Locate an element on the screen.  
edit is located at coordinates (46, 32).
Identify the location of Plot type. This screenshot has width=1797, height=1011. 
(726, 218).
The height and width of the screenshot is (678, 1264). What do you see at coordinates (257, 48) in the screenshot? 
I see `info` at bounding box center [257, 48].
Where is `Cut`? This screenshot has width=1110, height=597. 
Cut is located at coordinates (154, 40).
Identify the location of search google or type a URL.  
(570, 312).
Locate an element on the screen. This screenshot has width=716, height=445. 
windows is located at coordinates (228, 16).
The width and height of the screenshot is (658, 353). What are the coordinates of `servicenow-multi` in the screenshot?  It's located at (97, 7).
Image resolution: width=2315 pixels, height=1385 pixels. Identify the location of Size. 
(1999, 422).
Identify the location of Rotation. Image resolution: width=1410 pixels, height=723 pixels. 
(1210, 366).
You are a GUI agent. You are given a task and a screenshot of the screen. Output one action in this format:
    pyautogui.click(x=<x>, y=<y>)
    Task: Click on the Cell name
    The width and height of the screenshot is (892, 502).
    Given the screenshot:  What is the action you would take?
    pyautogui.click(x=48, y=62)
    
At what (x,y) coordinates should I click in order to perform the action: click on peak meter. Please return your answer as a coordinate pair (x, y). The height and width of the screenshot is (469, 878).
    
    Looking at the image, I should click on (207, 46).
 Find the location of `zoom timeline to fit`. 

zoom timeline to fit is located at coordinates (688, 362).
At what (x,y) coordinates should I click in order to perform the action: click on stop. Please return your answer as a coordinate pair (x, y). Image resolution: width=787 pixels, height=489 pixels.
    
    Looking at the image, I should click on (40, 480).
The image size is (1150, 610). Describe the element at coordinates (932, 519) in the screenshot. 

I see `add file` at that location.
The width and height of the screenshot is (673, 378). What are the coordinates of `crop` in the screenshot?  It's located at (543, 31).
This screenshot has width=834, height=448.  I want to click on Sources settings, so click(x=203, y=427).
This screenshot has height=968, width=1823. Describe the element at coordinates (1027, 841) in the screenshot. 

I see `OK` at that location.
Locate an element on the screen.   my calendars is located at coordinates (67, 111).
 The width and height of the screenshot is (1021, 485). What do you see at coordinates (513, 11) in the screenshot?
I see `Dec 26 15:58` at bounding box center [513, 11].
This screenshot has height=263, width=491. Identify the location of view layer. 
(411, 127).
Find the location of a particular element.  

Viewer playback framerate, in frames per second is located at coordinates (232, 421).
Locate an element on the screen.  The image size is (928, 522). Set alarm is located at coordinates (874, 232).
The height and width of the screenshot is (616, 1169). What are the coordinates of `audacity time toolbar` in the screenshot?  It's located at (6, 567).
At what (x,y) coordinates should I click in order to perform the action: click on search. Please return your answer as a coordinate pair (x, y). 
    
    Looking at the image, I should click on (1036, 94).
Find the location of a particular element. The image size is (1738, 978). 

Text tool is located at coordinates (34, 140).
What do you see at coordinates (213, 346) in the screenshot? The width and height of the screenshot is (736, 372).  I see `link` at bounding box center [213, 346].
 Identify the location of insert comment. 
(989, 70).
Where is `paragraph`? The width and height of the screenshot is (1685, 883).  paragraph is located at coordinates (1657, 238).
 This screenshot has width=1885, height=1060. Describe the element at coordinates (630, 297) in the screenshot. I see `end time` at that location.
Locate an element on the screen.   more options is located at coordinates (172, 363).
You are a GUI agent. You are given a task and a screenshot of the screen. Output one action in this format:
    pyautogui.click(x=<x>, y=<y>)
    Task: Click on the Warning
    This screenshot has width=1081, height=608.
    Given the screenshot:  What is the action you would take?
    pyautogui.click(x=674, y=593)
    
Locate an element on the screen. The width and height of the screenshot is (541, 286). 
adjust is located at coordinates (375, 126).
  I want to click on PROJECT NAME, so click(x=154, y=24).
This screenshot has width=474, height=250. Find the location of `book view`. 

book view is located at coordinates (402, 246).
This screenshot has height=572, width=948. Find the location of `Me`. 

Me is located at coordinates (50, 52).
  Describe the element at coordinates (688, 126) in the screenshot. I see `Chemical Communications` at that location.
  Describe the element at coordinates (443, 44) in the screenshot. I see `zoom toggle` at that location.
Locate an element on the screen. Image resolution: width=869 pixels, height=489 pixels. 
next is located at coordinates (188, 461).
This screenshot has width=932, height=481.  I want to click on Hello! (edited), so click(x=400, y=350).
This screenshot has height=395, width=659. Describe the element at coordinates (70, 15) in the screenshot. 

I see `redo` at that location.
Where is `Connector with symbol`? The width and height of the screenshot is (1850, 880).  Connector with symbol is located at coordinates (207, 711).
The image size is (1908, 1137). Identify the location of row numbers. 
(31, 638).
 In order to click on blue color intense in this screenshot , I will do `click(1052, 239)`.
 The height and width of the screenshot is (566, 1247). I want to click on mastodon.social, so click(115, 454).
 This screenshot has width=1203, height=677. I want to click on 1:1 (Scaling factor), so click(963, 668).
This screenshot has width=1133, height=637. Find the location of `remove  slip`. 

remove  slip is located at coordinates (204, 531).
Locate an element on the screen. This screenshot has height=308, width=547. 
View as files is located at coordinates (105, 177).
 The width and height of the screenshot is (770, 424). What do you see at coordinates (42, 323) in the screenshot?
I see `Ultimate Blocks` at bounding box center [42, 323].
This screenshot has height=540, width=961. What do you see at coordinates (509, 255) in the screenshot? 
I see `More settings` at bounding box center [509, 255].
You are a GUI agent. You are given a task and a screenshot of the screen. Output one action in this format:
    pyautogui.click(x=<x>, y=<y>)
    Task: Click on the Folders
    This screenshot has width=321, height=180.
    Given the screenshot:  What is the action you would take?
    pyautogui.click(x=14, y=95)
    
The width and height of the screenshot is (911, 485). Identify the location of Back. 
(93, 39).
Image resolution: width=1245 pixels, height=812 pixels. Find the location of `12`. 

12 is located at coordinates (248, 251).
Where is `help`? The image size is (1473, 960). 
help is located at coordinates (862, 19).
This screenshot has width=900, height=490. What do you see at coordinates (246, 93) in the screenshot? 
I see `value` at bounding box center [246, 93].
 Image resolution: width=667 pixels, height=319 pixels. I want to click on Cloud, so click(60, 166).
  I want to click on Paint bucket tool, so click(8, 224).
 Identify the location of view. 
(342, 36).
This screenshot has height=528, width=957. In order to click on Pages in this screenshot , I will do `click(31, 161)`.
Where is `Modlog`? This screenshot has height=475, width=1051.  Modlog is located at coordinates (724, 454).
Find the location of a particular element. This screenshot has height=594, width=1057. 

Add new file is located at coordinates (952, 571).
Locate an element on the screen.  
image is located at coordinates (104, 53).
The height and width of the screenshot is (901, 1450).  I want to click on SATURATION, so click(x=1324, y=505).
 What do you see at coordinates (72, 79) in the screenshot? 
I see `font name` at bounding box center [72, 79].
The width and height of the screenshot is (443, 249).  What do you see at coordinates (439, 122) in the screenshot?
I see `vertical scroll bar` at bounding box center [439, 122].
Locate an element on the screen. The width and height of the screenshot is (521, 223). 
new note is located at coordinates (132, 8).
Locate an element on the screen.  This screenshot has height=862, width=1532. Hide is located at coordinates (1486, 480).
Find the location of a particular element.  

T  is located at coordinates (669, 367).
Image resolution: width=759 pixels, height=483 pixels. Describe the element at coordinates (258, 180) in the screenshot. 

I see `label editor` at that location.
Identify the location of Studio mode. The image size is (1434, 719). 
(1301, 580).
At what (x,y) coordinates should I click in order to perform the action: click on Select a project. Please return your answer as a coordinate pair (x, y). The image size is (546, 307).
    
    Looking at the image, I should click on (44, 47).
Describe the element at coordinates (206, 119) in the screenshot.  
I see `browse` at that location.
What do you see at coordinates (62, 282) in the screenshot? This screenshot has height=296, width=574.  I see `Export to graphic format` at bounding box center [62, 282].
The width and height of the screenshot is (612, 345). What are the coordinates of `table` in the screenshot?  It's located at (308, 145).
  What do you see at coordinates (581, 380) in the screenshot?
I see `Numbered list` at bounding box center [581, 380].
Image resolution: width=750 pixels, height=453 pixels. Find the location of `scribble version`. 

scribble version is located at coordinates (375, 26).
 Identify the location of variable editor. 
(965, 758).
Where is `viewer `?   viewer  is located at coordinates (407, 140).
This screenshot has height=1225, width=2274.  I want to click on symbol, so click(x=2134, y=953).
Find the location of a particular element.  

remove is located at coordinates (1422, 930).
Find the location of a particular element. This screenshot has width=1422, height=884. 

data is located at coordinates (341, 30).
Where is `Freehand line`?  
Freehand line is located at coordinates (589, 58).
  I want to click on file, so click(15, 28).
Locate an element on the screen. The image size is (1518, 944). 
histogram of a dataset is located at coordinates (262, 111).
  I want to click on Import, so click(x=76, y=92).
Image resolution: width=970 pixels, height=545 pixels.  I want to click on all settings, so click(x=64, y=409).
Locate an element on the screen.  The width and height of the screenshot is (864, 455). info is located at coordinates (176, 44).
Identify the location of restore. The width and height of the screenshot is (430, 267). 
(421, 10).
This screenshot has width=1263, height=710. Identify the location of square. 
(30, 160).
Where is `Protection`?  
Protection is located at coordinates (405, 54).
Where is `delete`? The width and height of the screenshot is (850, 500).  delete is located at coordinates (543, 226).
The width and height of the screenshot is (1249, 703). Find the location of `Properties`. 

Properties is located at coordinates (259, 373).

TO BE DONE: Turn the part of the material that starts with the line containing "has width=716, height=445." and ends with the line containing "pyautogui.click(x=48, y=62)" into a numbered list, skipping blank lines.

RESPONSE BELOW:
1. Locate an element on the screen. This screenshot has width=716, height=445. 
2. windows is located at coordinates (228, 16).
3. The width and height of the screenshot is (658, 353). What are the coordinates of `servicenow-multi` in the screenshot?  It's located at (97, 7).
4. Image resolution: width=2315 pixels, height=1385 pixels. Identify the location of Size. 
5. (1999, 422).
6. Identify the location of Rotation. Image resolution: width=1410 pixels, height=723 pixels. 
7. (1210, 366).
8. You are a GUI agent. You are given a task and a screenshot of the screen. Output one action in this format:
9.     pyautogui.click(x=<x>, y=<y>)
10.     Task: Click on the Cell name
11.     The width and height of the screenshot is (892, 502).
12.     Given the screenshot:  What is the action you would take?
13.     pyautogui.click(x=48, y=62)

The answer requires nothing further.